_SUPPLIED RECORDS_

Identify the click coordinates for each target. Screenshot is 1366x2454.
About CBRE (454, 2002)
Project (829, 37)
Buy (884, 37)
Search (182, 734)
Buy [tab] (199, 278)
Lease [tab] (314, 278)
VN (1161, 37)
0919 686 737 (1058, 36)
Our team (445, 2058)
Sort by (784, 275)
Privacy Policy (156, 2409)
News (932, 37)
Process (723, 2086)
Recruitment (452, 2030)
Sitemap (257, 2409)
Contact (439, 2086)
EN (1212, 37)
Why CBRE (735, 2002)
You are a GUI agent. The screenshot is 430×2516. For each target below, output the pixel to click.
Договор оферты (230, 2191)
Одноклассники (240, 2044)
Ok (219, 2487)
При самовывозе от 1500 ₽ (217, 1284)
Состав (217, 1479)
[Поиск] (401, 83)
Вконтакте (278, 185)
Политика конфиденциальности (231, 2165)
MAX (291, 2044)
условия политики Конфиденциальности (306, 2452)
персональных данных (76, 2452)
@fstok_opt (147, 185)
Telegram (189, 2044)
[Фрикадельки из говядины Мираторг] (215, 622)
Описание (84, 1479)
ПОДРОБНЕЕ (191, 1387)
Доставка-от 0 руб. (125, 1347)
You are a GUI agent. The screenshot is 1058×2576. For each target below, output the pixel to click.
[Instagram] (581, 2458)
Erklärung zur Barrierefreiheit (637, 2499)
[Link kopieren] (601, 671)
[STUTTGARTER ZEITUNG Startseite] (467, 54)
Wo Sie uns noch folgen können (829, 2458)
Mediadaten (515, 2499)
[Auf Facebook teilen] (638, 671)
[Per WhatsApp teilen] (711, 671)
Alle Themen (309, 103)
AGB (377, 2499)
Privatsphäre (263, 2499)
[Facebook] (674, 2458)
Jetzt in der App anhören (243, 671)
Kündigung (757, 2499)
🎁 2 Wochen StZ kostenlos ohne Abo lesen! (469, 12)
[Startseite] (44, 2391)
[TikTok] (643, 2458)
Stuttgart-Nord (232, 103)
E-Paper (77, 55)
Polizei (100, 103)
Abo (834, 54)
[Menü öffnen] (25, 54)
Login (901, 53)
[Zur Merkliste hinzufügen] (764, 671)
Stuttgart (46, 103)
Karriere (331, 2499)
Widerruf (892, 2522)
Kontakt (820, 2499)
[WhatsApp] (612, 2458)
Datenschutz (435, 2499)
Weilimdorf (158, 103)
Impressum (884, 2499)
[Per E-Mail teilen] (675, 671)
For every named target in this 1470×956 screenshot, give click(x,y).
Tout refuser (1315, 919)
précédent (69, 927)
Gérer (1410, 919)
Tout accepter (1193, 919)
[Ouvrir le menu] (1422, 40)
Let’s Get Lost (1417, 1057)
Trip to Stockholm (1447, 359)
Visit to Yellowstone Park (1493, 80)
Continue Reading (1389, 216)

_PROBLEM DETAILS_
Copy here each line of the preceding records with "Startseite" in it.

_RESPONSE_
[STUTTGARTER ZEITUNG Startseite] (467, 54)
[Startseite] (44, 2391)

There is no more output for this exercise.